If Ross Harman’s colleagues don’t already treat him like royalty, maybe they should.
DEUTZ Australia’s unassuming BD Manager – Engines is related to two Kings of England. Not only that, he boasts blood ties to Australian cricket royalty in Sir Donald Bradman, and movie stars Marilyn Monroe, Katharine Hepburn, and Johnny Depp.
Ross has spent more than 25 years tracing his family tree, which has revealed an array of fascinating ancestors. As well as the regal links, Ross is a descendant of a man widely known as the father of Canberra, John Gale.
Gale (1831-1929) founded what became Queanbeyan’s first newspaper, the Queanbeyan Age, in 1860. He established several other papers and in 1894 became editor of the Queanbeyan Observer.
Gale also served in the NSW Parliament and was instrumental in arguing that Canberra would make a better national capital than Dalgety, which was also considered.
“He put forward a very extensive argument giving the benefits of Canberra over Dalgety,” Ross says.
Edward I was the son of Henry III and King of England from 1272–1307, during a period of rising national consciousness. Edward’s son, Edward II, was King from 1307 to 1327.
Those links are via Ross’s mother’s family. He has been unable to reach further back than 1740 on his father’s side, as relatives may have moved from counties to Hampshire, making records hard to find.

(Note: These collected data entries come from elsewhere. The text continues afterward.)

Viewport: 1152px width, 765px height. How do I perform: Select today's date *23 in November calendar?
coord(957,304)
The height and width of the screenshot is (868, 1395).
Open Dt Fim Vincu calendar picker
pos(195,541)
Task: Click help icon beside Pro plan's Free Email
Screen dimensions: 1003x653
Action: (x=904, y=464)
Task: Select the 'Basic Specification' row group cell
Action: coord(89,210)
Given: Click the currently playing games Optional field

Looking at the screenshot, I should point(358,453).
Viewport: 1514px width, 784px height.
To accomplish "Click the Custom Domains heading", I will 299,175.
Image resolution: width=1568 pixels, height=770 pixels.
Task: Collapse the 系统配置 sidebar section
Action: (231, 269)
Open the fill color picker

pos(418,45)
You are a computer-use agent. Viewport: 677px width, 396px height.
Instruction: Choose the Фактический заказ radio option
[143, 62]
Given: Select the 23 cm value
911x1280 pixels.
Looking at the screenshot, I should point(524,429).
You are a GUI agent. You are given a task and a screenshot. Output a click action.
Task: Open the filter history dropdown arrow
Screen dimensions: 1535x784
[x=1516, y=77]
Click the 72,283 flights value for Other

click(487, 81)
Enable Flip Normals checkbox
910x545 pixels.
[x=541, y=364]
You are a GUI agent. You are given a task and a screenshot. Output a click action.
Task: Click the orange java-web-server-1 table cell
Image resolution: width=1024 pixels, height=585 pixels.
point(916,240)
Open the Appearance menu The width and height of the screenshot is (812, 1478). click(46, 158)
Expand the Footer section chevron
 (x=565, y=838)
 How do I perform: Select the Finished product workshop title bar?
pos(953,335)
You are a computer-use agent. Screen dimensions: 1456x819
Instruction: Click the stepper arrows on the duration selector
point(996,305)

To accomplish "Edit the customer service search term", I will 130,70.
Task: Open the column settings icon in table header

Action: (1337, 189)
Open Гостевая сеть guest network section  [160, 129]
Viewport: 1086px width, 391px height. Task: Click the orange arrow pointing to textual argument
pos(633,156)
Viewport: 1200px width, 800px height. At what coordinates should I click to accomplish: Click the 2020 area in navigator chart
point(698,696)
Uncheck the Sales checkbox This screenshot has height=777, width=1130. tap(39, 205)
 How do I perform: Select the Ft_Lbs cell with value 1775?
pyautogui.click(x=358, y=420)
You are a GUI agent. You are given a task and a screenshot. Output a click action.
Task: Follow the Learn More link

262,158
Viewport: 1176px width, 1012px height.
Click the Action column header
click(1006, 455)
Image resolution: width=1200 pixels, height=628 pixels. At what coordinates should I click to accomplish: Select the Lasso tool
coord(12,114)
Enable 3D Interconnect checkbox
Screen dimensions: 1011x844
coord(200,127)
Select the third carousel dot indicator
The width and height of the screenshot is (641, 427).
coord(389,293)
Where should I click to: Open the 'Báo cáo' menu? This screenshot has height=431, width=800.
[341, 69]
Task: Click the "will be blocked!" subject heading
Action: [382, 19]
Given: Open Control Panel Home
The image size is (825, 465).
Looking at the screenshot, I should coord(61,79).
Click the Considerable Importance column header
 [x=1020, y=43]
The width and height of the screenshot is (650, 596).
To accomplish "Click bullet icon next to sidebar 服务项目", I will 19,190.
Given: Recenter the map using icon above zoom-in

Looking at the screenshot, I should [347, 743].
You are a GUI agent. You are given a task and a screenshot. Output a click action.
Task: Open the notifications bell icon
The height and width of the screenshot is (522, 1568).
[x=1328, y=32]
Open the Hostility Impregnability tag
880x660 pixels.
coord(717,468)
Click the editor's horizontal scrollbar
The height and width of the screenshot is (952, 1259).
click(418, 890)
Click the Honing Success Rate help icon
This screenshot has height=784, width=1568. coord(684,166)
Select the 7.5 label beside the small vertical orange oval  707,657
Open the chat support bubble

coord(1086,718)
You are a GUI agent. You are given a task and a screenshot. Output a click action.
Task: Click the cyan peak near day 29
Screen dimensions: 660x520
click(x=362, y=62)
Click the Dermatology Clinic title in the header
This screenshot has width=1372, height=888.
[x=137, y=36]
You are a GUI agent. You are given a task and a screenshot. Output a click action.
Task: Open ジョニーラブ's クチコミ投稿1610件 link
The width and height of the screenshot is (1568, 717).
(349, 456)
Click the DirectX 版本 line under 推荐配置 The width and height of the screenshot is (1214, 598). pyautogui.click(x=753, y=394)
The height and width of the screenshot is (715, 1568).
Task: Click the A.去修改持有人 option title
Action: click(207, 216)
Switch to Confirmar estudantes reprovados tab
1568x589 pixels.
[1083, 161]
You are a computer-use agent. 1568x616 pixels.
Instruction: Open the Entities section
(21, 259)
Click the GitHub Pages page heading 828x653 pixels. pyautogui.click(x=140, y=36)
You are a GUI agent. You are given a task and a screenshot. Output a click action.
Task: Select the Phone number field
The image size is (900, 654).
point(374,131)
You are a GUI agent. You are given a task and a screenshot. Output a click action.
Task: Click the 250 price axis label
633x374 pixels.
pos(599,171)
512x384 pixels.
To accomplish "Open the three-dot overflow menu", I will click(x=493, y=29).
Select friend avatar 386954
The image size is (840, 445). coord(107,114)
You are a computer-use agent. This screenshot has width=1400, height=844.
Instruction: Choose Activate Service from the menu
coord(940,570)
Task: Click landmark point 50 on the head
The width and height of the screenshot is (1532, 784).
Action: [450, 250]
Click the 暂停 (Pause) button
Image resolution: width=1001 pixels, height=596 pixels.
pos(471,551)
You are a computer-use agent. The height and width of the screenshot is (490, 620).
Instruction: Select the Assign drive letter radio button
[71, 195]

Sir Donald Bradman is Ross’s eleventh cousin, three times removed. But, sadly, it didn’t bestow cricketing prowess on his distant relative. “I love cricket, but I was not as good as my cousin,” Ross says.
Ross uses a range of sources to trace his family tree, including birth, death and marriage records, and websites such as ancestry.com.au, familysearch.org and myheritage.com.
He discovered the movie star connections through the connection through the BYU Family History Library, which is normally open to the public but has temporarily restricted access due to COVID-19.
DNA testing has also opened a whole new world for those researching family histories. Various companies offer testing that can confirm whether people are related based on DNA samples.
Ross has used various sources to help others trace their roots, which he says can be very satisfying – but may also reveal some surprises and uncover long-held family secrets.
When his children have married, Ross has presented them and their partners with carefully researched family histories.
“There are so many skeletons,” he says, adding that most are innocuous by today’s standards, such as children born out of wedlock. “Everyone’s got them and there’s nothing to be afraid of.”